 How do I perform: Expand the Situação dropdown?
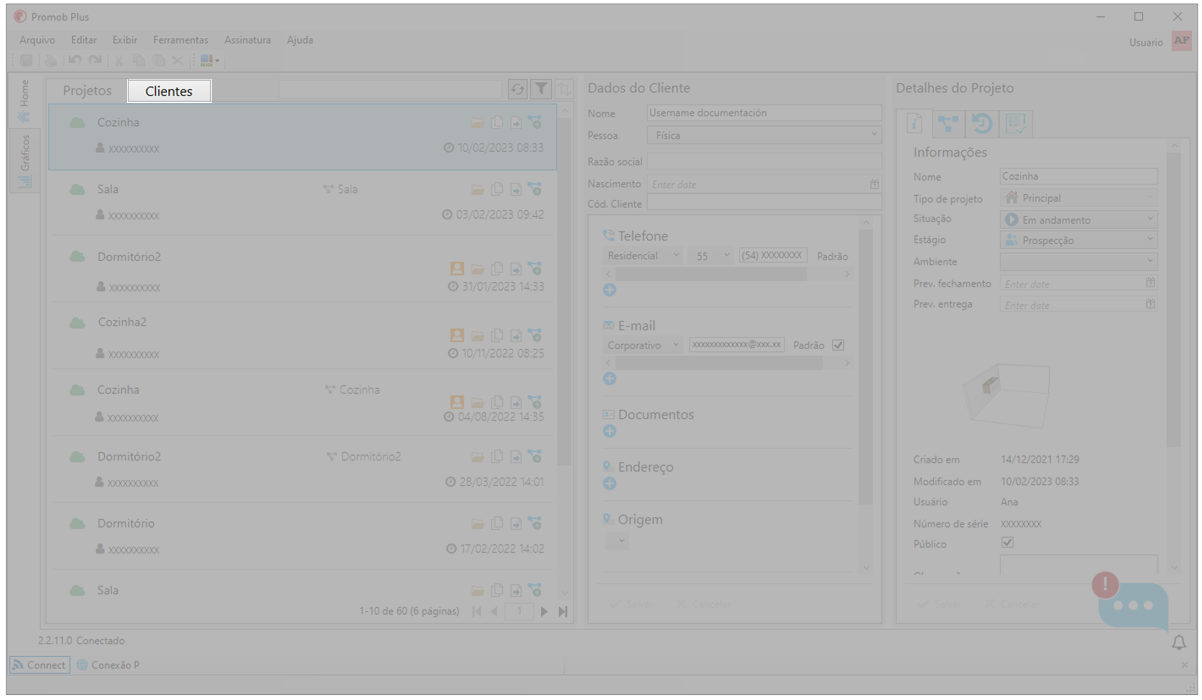tap(1078, 219)
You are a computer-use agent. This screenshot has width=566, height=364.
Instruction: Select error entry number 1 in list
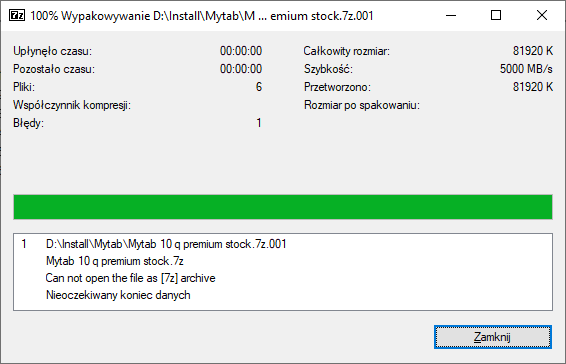click(24, 244)
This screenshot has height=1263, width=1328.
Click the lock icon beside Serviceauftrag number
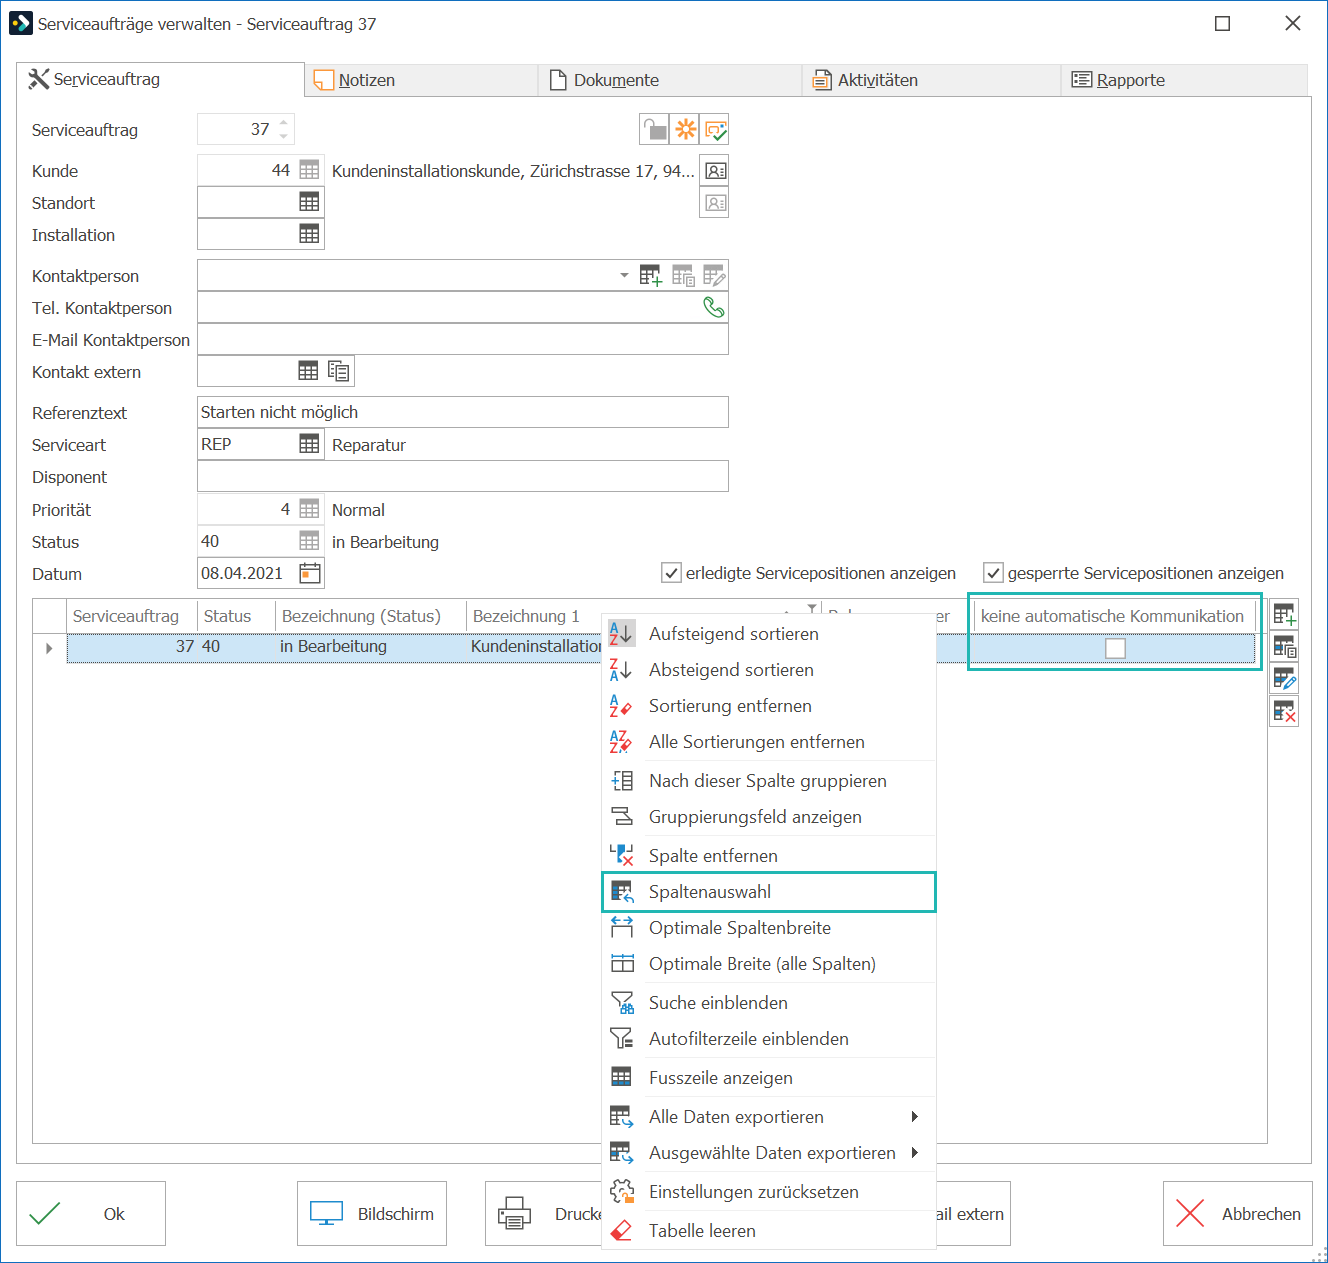(654, 129)
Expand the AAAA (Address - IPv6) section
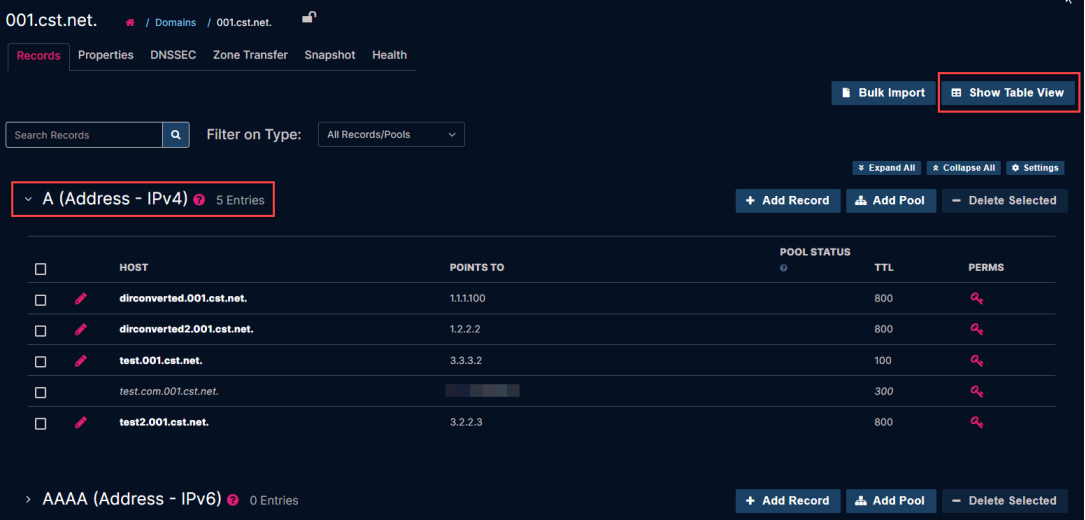Viewport: 1085px width, 520px height. click(x=28, y=499)
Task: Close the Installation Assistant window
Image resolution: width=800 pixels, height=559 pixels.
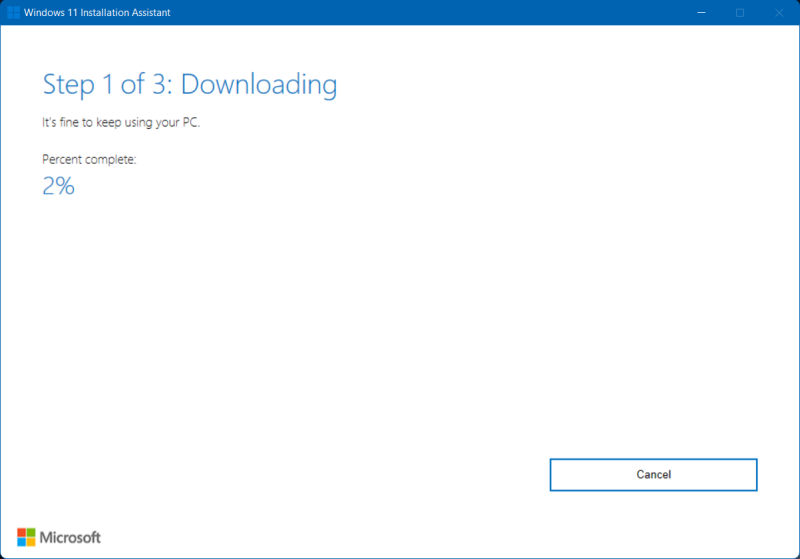Action: coord(777,12)
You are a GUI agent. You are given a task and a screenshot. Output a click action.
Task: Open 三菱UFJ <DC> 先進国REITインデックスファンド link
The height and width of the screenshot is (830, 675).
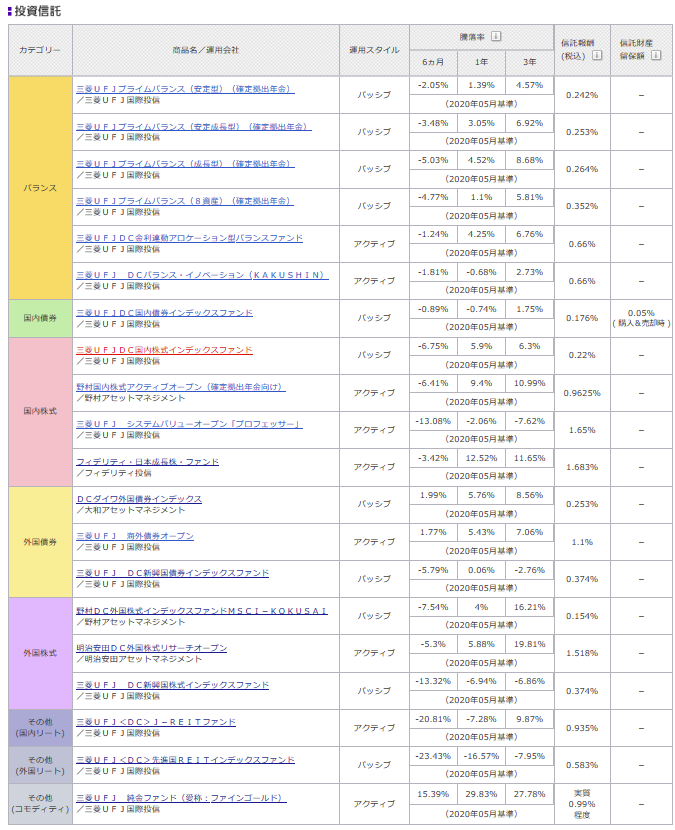point(185,759)
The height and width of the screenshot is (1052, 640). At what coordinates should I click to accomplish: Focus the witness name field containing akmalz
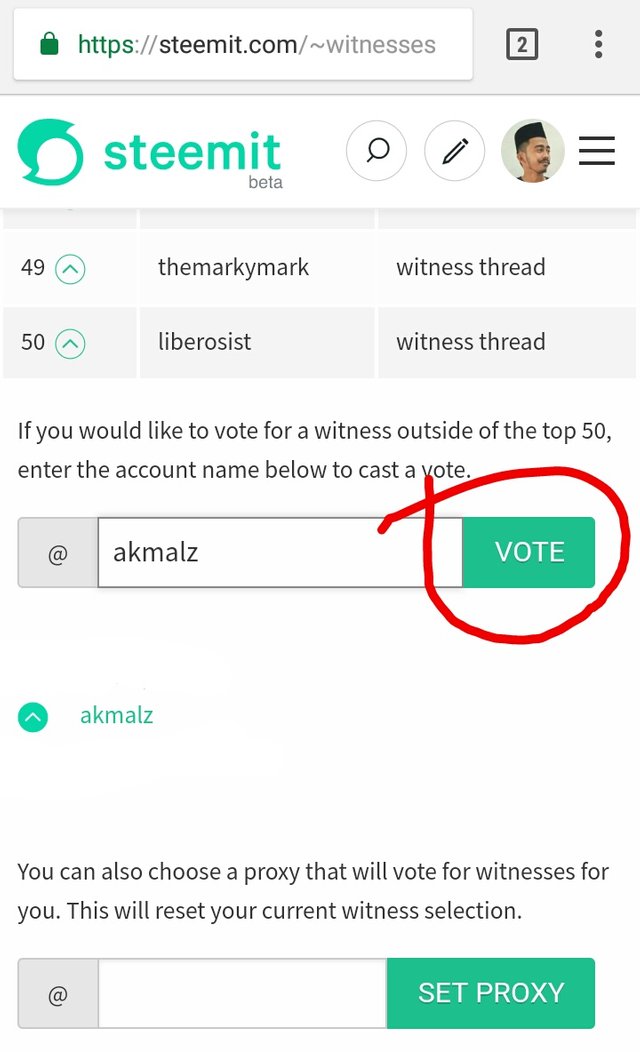tap(280, 552)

(WRITTEN PROBLEM)
Arrange every line of the material above as a numbered list, omitting blank lines and leaving out the pictures.

(REPLY TO THE TASK)
1.  How do I perform: Expand the Situação dropdown?
2. tap(1078, 219)
3. You are a computer-use agent. This screenshot has width=566, height=364.
4. Instruction: Select error entry number 1 in list
5. click(24, 244)
6. This screenshot has height=1263, width=1328.
7. Click the lock icon beside Serviceauftrag number
8. (654, 129)
9. Expand the AAAA (Address - IPv6) section
10. Viewport: 1085px width, 520px height. click(x=28, y=499)
11. Task: Close the Installation Assistant window
12. Image resolution: width=800 pixels, height=559 pixels.
13. Action: coord(777,12)
14. You are a GUI agent. You are given a task and a screenshot. Output a click action.
15. Task: Open 三菱UFJ <DC> 先進国REITインデックスファンド link
16. The height and width of the screenshot is (830, 675).
17. point(185,759)
18. The height and width of the screenshot is (1052, 640). At what coordinates should I click to accomplish: Focus the witness name field containing akmalz
19. tap(280, 552)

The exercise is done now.